Excerpt to read -
_ _ _ _

Not really all that bad a deal either way.

From the banks side of things, what do they have to lose? They got a pile of junk they can't sell, maybe they get some payments from Bill, maybe they get the property back after he makes a few improvements, maybe they get it back as is with missed payments, but for a time it is off their books and makes the bank look better on the bottom line. Its a small amount, small deal to them.

The only issue is ironing out the money/ legal stuff. Banks have lots of rules they have to follow since the last housing crash; and banks and real estate agents have become masters of adding fees and extra amounts to everything they do. These hidden fees are a mystery to me, and more so to Bill. I hope they don't derail this whole thing. I hope Bills sister is watching those details enough so as to get through all that.

Bill isn't used to the ways of banks and REA, and maybe the bank isn't quite used to bill either......

Anyhow, I hope it all works out. However it is meant to be.

Where Bill is at, age, money, etc, I'm glad he's following his dream and trying to move forward. I'm not going to say this is a bad deal. It is interesting.

Paul


----------



## NEfarmgirl (Jan 27, 2009)

It almost sounds like the bank is trying to set someone up? IF you don't have a proper down payment you pay PMI. That is another $50 a month payment. Most likely if there is a mortgage they set up an escrow account to cover the taxes and insurance on a property. You can pick your insurance company, but the mortgage company pays them the premiums. That adds onto the cost of the mortgage. Every single person I know that has a mortgage has an escrow account and every single one of them has their insurance payments taken from it. I question the bank telling him to get his own insurance and paying it himself. If you don't have insurance, the bank takes care of that choice for you and you pay a lot more. Is the 6 months before starting payments actually putting the mortgage into forbearance? I would have a notebook and pen and write things down.


----------



## FarmboyBill (Aug 19, 2005)

Thanks Paul

I agree with you farmgal. I feel like there trying to pull the table cloth out from under me. My sister has worked for her company around if not over 25yrs, and is in a up there position. Like you, I always thought that the bank arrainged for insurance, and was supprised, and told him so when he told me that banks were getting away from that now. 
I have legal pad and pens in pk ready to go today, hopefully.


----------



## FarmerKat (Jul 3, 2014)

Bill, best wishes. Hope all goes well today.


----------



## po boy (Jul 12, 2010)

_ _ _ _

Records supplied -
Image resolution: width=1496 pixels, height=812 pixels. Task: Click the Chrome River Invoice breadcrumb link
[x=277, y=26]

_ _ _ _

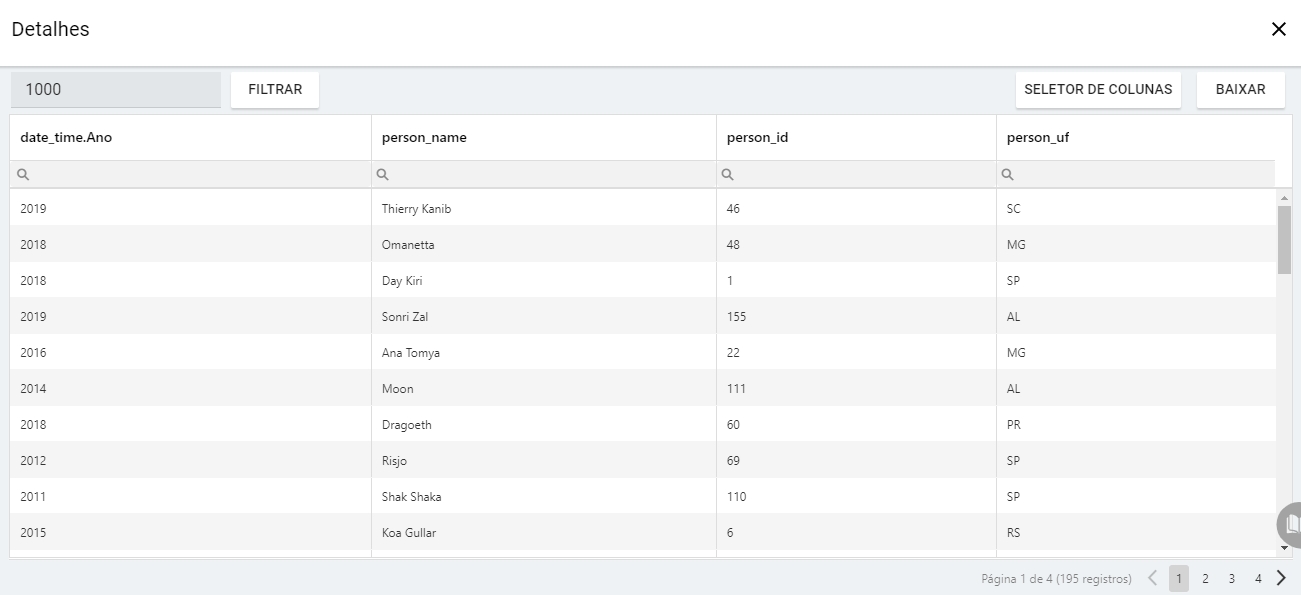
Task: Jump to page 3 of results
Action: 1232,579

_ _ _ _

Exercise description -
Please copy, word for word, the passage of the forum thread about Bill's bank deal starting with "Not really all" and going on through "deal to them.".

Written response -
Not really all that bad a deal either way.

From the banks side of things, what do they have to lose? They got a pile of junk they can't sell, maybe they get some payments from Bill, maybe they get the property back after he makes a few improvements, maybe they get it back as is with missed payments, but for a time it is off their books and makes the bank look better on the bottom line. Its a small amount, small deal to them.